Jun 25, 2009 13:28
Blair fell asleep before he did and he didn't notice how he'd gone perfectly still under her warm weight, except for the thud of his heart in his chest. He didn't need to move, it seemed. There were no twitches in his fingers or pangs in his legs. He'd settled comfortably against the canvas draped soil. The air, after the rain, was cold, the cloud cover low and close. It should have been warm, he felt, stuffy with humidity, but it wasn't and the cold felt empty, unwelcoming.
Marcus had his head tipped back, eyes open, sight full of the thick grey overhead that never dispersed. A nuclear winter. Ash in the rain. He remembered the fallout shelter that had been in back of the old grocery store in Abilene, the one had had closed down the year he was born. Would anyone have had the chance to get in that shelter before the bombs landed, or had Abilene been wiped off the map, leveled by radiation? More than that, he wondered if he cared.
It was threatening to rain. A chorus of peepers drowned out the faint sound of trucks on the highway a few miles away, occasionally pierced by a bullfrog, low and gulping, a sound that Marcus could feel in his gut. Brian would mimic the sound and they would both laugh. Marcus could feel sweat dripping down the back of his neck, down his spine, down the inside of his leg and he didn't object when Brian suggested they go for a swim. The light from the house was a pinprick in the dark, but easy to see. Not a lot of thick forest in Abilene. The pond was man-made, more mud than water, but when Marcus jumped in, it didn't matter. Mud was as much a relief from the heat as water was, and the smell made the two boys laugh.
Their splashing silenced the peepers, but not for long. Determined, the little frogs began to sing once the sound of water had reduced to the occasional splash. Brian told him that if they lay perfectly still, floating on their backs, then the fish and frogs would swim up to them. Maybe one would even think they were logs, he said, and they would get frogs jumping up onto their bare bellies and chests. They never did, but the possibility was enough to keep Marcus as still as he could in the water for what felt like hours. Brian would keep talking. He was always talking, telling him about girls, and junior high, and what life would be like once dad came back again, and how as soon as he got his license he would teach Marcus to drive on the dirt roads that laced between the rundown houses and town.
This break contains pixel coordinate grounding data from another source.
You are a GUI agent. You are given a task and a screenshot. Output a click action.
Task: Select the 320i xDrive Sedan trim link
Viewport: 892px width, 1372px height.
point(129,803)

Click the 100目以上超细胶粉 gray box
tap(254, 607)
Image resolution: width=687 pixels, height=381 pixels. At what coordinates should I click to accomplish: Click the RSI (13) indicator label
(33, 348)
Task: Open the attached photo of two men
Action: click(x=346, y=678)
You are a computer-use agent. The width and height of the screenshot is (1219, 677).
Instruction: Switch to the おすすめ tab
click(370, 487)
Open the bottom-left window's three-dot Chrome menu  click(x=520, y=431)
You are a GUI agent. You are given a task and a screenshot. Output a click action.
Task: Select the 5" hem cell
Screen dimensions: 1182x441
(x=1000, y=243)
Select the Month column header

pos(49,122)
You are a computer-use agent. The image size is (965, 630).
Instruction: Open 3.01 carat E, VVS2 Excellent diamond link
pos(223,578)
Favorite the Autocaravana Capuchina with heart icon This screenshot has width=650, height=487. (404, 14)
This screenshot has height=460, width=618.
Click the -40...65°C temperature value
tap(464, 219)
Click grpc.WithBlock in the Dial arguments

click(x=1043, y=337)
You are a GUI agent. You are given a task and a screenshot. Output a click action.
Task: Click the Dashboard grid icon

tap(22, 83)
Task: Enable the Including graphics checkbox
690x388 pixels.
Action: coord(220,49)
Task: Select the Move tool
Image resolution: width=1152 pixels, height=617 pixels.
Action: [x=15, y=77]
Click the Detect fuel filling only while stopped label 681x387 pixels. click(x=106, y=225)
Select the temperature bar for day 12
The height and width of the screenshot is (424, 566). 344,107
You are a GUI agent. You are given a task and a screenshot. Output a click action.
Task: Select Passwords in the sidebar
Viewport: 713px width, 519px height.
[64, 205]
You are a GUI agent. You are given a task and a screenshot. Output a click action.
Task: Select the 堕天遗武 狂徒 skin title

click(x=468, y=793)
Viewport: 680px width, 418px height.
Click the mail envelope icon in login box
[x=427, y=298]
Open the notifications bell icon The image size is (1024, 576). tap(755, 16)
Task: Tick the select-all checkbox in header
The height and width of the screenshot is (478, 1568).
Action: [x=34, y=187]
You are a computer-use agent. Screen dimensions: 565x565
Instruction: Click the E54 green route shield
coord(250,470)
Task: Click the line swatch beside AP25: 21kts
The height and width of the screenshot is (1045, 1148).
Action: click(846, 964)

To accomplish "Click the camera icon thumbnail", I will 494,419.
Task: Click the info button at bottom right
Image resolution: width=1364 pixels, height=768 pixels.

Marcus smiled and nodded in agreement when his brother suggested this, but knew it would never happen. As soon as Brian got his license it would be a lot easier for him to run off to parties he was probably too young for, run off to meet girls who thought he'd be their boyfriend, run off with cigarettes stolen from their mother's room, cigarettes Marcus would get smacked for stealing while Brian smoked them behind Abilene junior high. Brian wouldn't teach him to drive because he'd be sixteen, and sixteen was too old to be hanging out with a little brother. Marcus had already watched it begin, the way Brian slammed doors in his face when he tried to follow him and his friends. He'd asked Brian if he wanted to have a sleepover for his birthday like they'd done last year, hanging a tent made out of a tarp in the few scraggly trees by the pond. Brian had laughed and called him a fag.
But floating in the water, listening to Brian talk now, it didn't matter. He smiled and nodded in agreement because here, a Brian existed who would teach him to drive. This Brian let Marcus hide under his blankets the times they could hear their mother crying downstairs. The air was humid, hot and close, pressing on his mouth and nose like a damp towel. He could feel the rain waiting to fall and knew that as soon as the thunder rolled in, the peepers would stop singing. Quiet before the storm, the peace before the chaos.
When they woke up, Blair didn't waste time in getting her shirt off and explaining that if he wanted it, he wanted it and he should think some kind of advantage was being taken. The world was over. She didn't really care if they'd met the day before. Her flesh was warm and welcoming. He wouldn't say no. The air was close again, but still cold. She was eager, but quiet, cradling him as much as he held her. The peace before the chaos.